En 2019, alors que les premiers objectifs de réduction des émissions pour l’industrie automobile étaient sur le point d’entrer en vigueur, Bruxelles a été inondée de prévisions sombres. Un rapport de Jato Dynamics prévoyait que les constructeurs automobiles de l’UE devraient payer 34 milliards de pénalités pour leur non-respect des limites d’émission. Un véritable désastre. En 2020, les ventes de véhicules électriques à batterie ont été multipliées par trois en un an. L’UE devance même la Chine en termes de volumes de ventes, tandis que les constructeurs automobiles réalisent des bénéfices records. La catastrophe s’est évanouie…

Analyse des ventes et objectifs pour 2025

Une histoire similaire se répète à l’approche de l’objectif modeste fixé pour 2025, qui exige des constructeurs automobiles qu’ils réduisent de 15 % supplémentaires les émissions de gaz à effet de serre produites par leurs immatriculations annuelles.

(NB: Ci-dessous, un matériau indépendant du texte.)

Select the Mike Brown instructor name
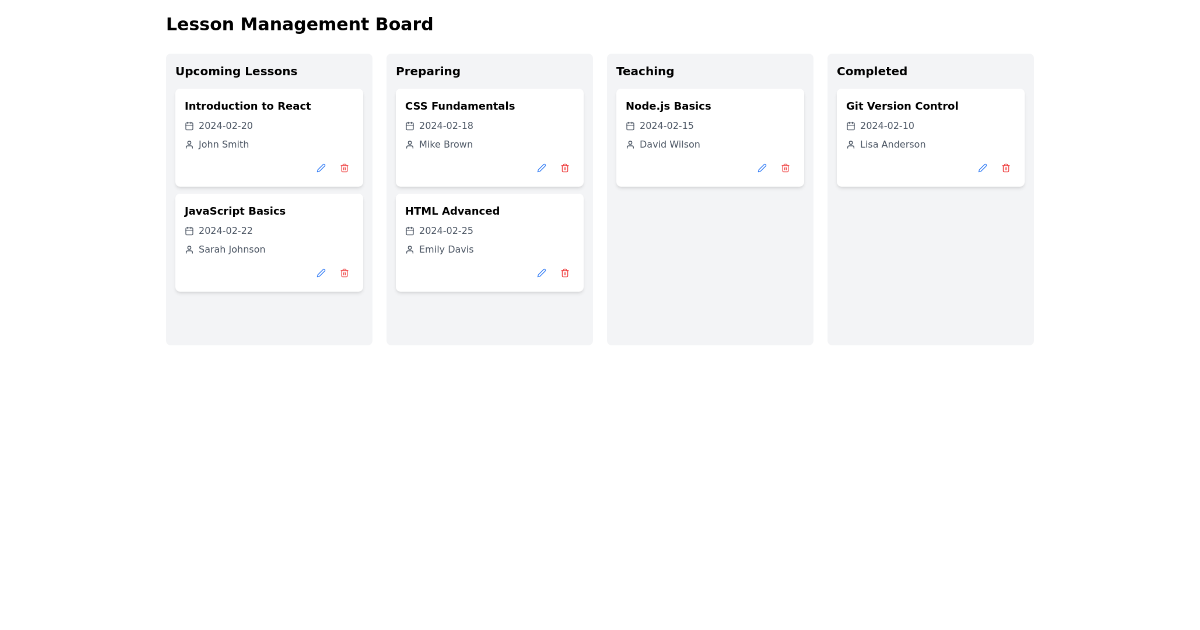This screenshot has height=630, width=1200. [x=446, y=144]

Selon l’analyse de Transport & Environment, basée sur les chiffres de vente de 2023 disponibles à ce jour, Volvo a déjà atteint ses objectifs ; Renault est sur le point de les atteindre ; Mercedes est exactement deux fois plus loin et Volkswagen est encore plus loin.

La réaction actuelle des constructeurs automobiles n’est pas très différente de celle d’il y a quelques années. Selon eux, les consommateurs n’achètent pas les véhicules électriques assez rapidement et massivement pour leur permettre d’atteindre leurs objectifs de décarbonisation. Nous pensons que cette interprétation de la situation est erronée et que les demandes adressées à l’UE sont injustifiées.

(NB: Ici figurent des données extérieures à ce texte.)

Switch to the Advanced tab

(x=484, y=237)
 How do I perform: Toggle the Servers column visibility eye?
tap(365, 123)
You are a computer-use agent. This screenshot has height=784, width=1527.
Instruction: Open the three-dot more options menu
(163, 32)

Leçons du passé et perspectives d’avenir

La principale leçon tirée en 2020/21, avec le premier objectif de réduction des émissions, est que les prévisions basées sur les tendances actuelles du marché exposent facilement à de graves erreurs lorsqu’il s’agit d’estimer la capacité future à réduire les émissions. Les ventes de véhicules électriques dans l’UE-27 représentaient 1 % du marché en 2018. L’objectif 2020/21 était-il donc impossible à atteindre (comme le prétendaient déjà les constructeurs automobiles à l’époque) ? Non : elles ont atteint 5,4 % en 2020.

Pour atteindre le prochain objectif de réduction des émissions, T&E estime que les ventes de véhicules électriques devront atteindre en moyenne 20 % du marché en 2025, contre 15 % en 2023. Est-ce vraiment une mission impossible ? Les ventes de voitures électriques ont progressé plus lentement que prévu au cours de l’année écoulée en raison de l’absence d’une offre complète sur le marché de masse, à notre avis, plutôt qu’en raison d’un revirement soudain de la part des consommateurs. Ce n’est pas une coïncidence si de nombreuses petites voitures électriques devraient être lancées en 2025, y compris celles de Renault, Skoda et Citroën.

Stratégies de conformité

Dissipons également un mauvais mythe. Les règles de l’UE en matière de réduction des émissions des voitures ne constituent pas un « mandat de vente » pour les véhicules électriques. L’objectif de chaque constructeur automobile est conçu comme une valeur moyenne d’émission calibrée sur l’ensemble de ses immatriculations annuelles. Cela signifie qu’il existe de nombreuses options pour respecter la norme et atteindre les objectifs, y compris l’augmentation des ventes de véhicules hybrides ou la réduction de la taille des modèles les plus polluants.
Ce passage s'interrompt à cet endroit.